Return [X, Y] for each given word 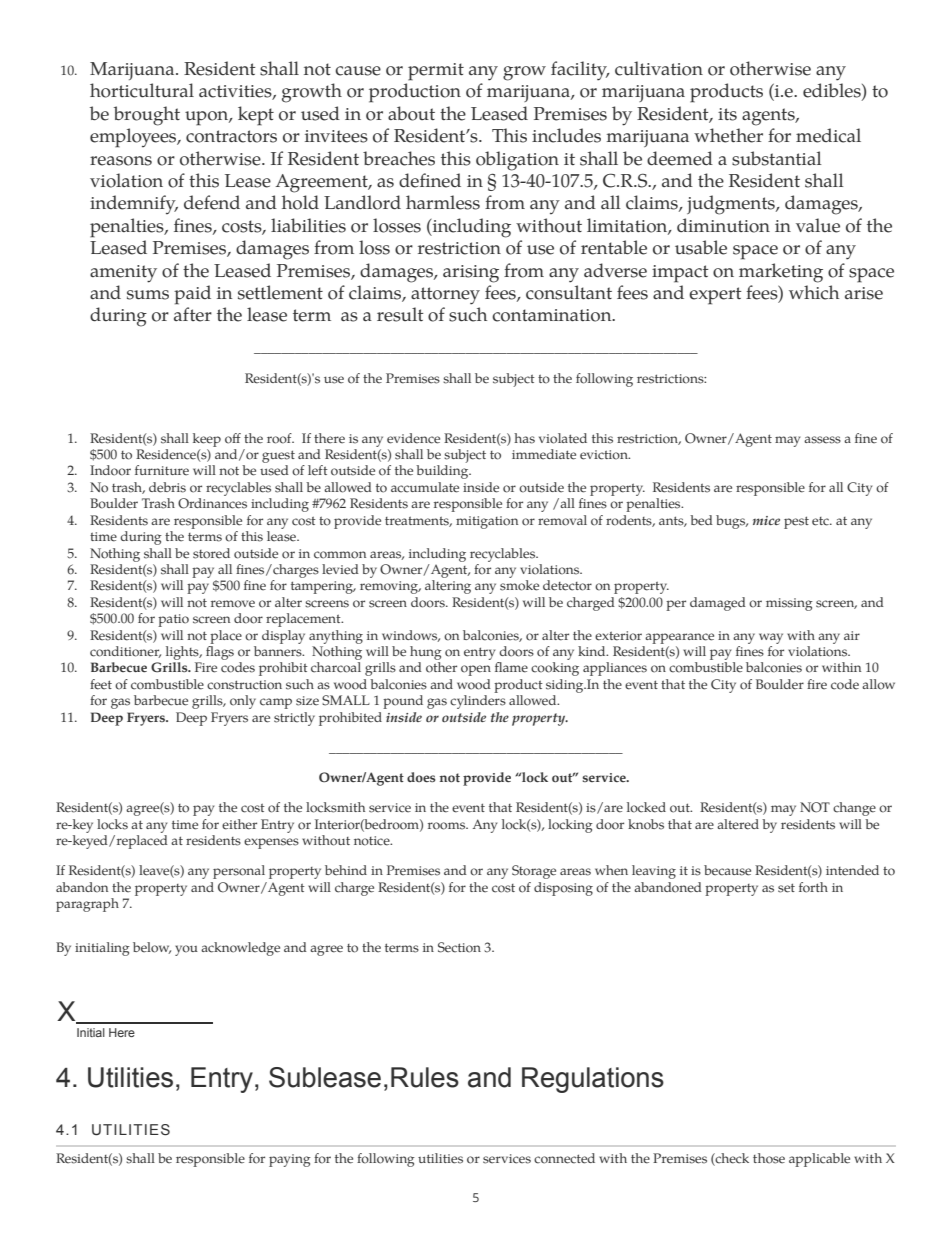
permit [436, 72]
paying [290, 1160]
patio [173, 620]
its [727, 114]
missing [789, 604]
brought [147, 116]
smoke [519, 585]
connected [564, 1158]
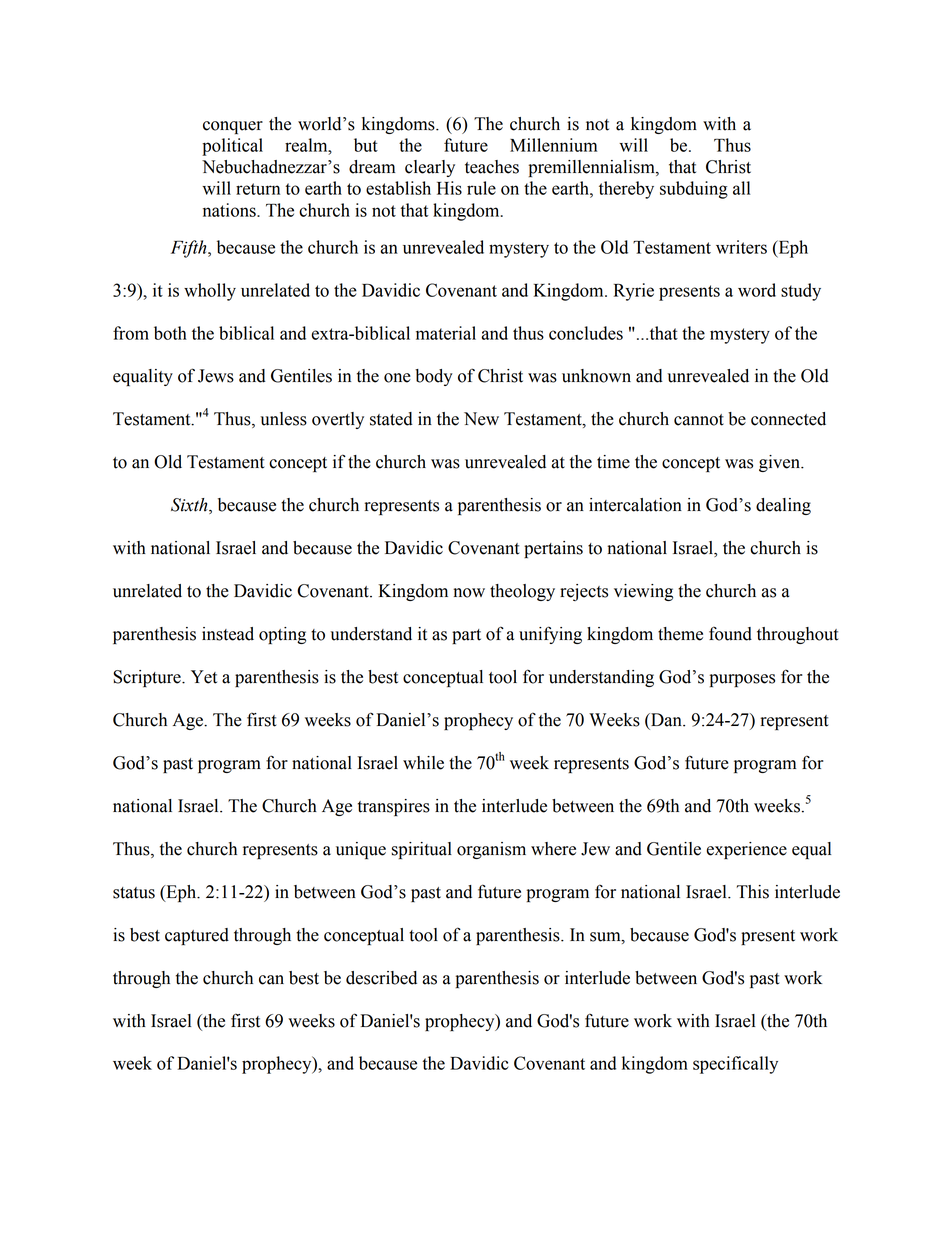 The width and height of the document is (952, 1233). I want to click on described, so click(381, 978).
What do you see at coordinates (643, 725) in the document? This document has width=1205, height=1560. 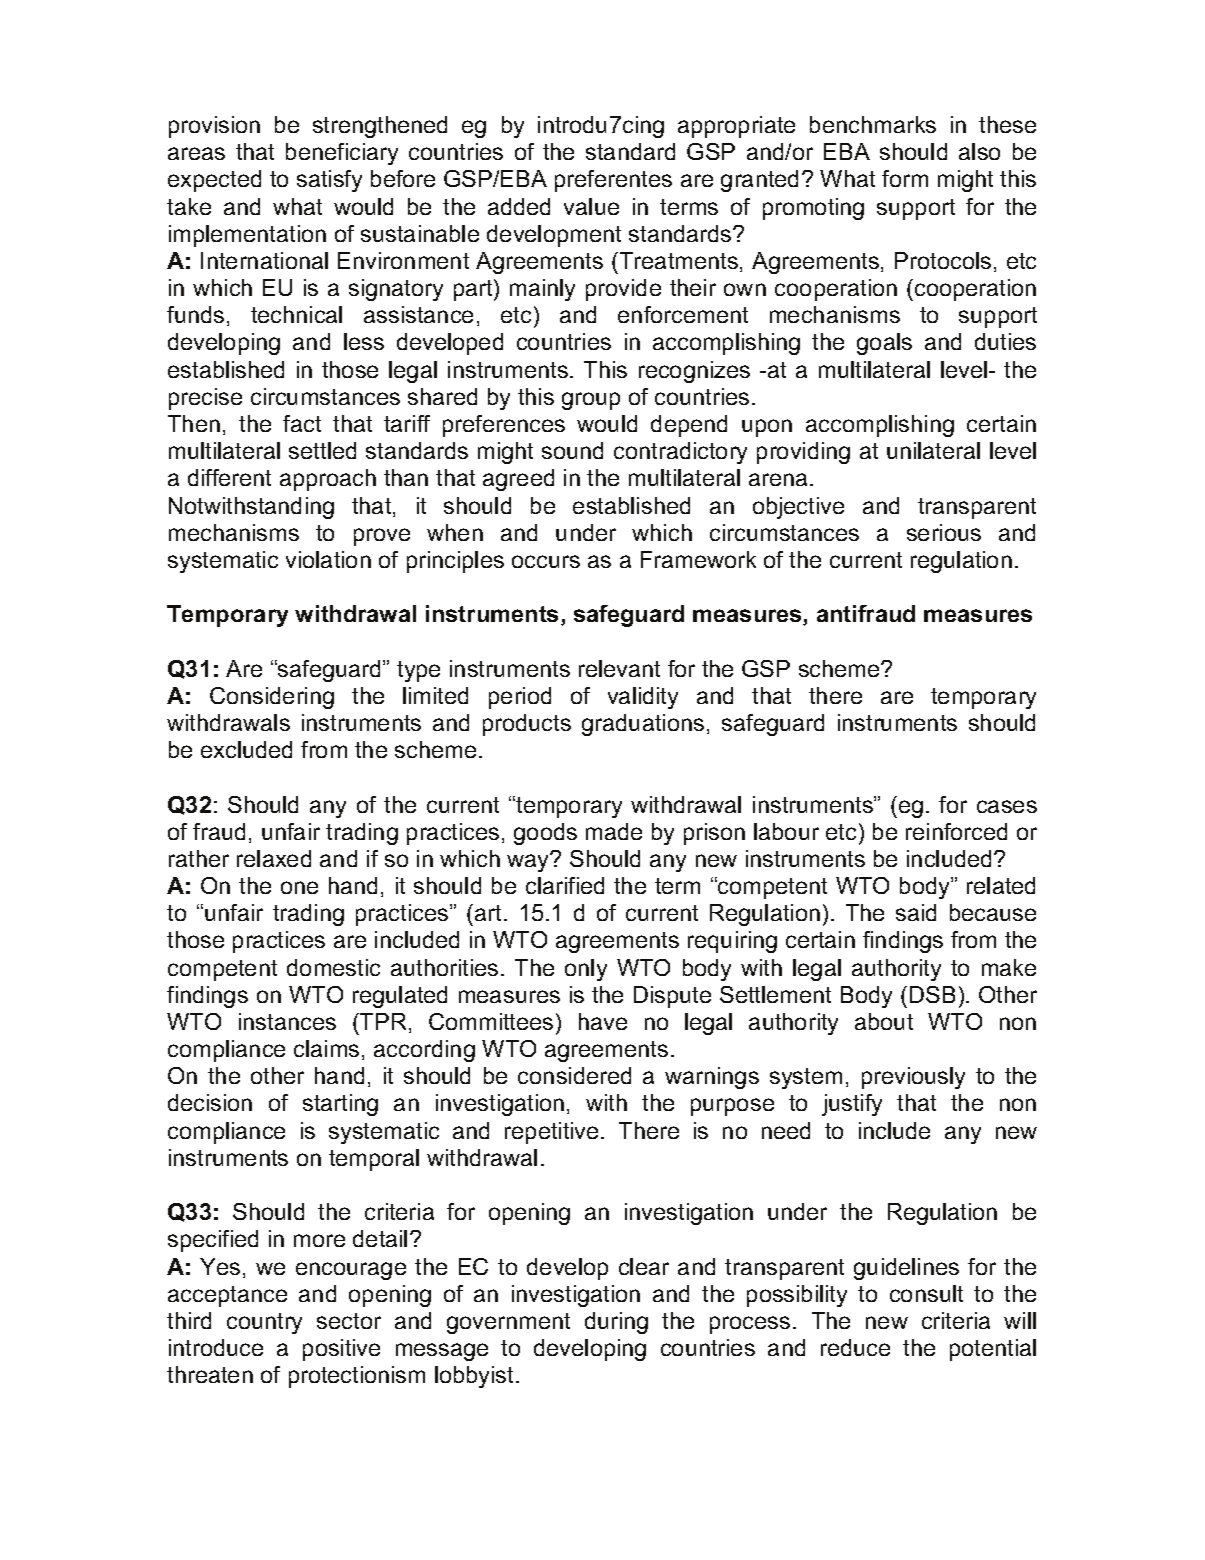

+++

> Your task
Could you copy out all the data above word for word, leaving out the pictures?

> Solution to the exercise
Return [X, Y] for each given word 
permit [436, 72]
paying [290, 1160]
patio [173, 620]
its [727, 114]
missing [789, 604]
brought [147, 116]
smoke [519, 585]
connected [564, 1158]
 The width and height of the document is (952, 1233). I want to click on described, so click(381, 978).
What do you see at coordinates (643, 725) in the document? This document has width=1205, height=1560. 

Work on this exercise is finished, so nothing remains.